Le scénario que nous exposons ici relève, dans le contexte actuel, de l’œuvre d’anticipation. Les barrières à l’entrée sur le marché de l’automobile sont encore très fortes[4] et l’incitation à entrer demeurent faibles notamment parce que la rentabilité moyenne observée dans le secteur de la production automobile reste faible. Les constructeurs réalisent pour l’essentiel leurs marges dans l’ensemble des activités rattachées à la consommation du bien automobile (financement, entretien, etc…).

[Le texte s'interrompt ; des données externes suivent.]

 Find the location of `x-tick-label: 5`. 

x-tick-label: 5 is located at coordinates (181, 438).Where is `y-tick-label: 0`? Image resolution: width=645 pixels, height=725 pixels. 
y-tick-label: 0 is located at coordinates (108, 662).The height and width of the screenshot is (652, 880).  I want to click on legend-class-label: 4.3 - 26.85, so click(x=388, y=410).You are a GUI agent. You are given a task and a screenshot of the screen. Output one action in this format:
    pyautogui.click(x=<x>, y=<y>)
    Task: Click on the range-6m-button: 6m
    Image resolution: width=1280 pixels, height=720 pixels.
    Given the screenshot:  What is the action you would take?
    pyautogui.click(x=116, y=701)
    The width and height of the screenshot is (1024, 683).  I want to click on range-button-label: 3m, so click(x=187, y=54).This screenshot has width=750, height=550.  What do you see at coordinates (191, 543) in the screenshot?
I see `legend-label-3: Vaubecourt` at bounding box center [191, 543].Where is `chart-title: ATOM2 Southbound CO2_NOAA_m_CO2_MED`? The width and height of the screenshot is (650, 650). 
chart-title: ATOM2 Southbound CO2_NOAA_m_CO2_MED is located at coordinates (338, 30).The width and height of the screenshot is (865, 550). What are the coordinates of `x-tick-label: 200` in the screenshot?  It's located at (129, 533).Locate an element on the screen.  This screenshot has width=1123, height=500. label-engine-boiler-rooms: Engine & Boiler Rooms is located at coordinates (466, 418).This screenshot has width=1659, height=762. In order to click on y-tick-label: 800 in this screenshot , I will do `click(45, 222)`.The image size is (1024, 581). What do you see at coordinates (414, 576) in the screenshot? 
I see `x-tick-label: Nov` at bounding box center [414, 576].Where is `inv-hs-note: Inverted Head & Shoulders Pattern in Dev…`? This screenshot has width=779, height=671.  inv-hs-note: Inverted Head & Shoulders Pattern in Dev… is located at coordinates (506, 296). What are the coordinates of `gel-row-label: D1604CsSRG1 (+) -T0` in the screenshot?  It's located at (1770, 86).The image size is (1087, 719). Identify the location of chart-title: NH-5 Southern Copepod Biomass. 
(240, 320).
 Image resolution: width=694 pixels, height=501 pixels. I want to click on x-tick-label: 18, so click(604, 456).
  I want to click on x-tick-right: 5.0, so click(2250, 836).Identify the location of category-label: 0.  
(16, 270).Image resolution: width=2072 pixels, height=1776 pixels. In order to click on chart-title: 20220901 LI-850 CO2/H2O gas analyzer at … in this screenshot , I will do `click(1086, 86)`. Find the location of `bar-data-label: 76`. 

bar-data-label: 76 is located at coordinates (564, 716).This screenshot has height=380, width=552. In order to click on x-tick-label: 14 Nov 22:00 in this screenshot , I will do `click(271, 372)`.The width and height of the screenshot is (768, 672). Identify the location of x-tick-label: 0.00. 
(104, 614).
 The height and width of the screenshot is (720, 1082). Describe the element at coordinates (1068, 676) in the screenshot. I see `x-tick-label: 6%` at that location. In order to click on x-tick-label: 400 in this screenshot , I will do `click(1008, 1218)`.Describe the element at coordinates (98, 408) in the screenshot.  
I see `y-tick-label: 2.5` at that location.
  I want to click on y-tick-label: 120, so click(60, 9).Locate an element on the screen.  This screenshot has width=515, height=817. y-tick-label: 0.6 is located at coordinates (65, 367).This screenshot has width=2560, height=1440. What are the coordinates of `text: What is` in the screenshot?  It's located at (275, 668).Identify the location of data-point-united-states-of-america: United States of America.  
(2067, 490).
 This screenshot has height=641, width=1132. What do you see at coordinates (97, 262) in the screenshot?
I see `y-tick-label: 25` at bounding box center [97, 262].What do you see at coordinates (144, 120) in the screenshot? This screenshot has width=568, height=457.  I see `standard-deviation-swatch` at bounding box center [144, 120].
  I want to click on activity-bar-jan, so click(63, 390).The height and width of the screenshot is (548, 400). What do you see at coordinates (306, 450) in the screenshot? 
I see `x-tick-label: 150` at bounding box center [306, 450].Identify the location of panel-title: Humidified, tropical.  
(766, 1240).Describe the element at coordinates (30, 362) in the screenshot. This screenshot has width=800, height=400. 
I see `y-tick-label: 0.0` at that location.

Toutefois, ces difficultés n’impliquent pas que le secteur de la construction reste figé, l’évolution des structures de marchés et de l’industrie témoignent régulièrement de remous et de chocs qui rendent possible les mutations radicales de l’économie générale d’un secteur. L’adaptation de l’industrie automobile à son environnement, l’évolution de la réglementation en terme de distribution et de sous-traitance automobile sont de nature à favoriser l’entrée dans le secteur si de tels évènements se produisaient. Les tentatives d’entrée pourraient se faire plus pressantes si, par exemple, la rentabilité du secteur évoluait ou si la construction automobile permettait à certaines entreprises (comme les gros équipementiers tels que Bosch ou Delphi qui ont d’ores et déjà une bonne connaissance et une réelle expérience du secteur) de valoriser leurs activités.
[1] Pour plus d’explications voir E. Barreiro, 2003.
[2] Par exemple, Peugeot en utilisant le système « common rail » de Bosch bénéficie des économies d’échelles que l’équipementier réalise en fournissant le même système à plusieurs constructeurs.
[3] Il existe une compatibilité entre les gammes des constructeurs ou d’un groupe, c’est le principe des plates formes communes d’assemblage largement popularisées par Volkswagen qui permet l’utilisation d’organes communs (moteurs, boite de vitesse, trains roulants etc…). Néanmoins, il n’offre pas d’interfaces comme celles existant dans l’industrie informatique (port PCI, slot, port USB, etc…), ce qui permet aux consommateurs de composer une machine complète en assemblant des composants provenant de divers fournisseurs.
[4] Il est, malgré tout possible de fabriquer des automobiles sans être un grand groupe, en témoigne l’existence de petits constructeurs indépendants (De Tomaso, TVR, Morgan, Jensen, etc…).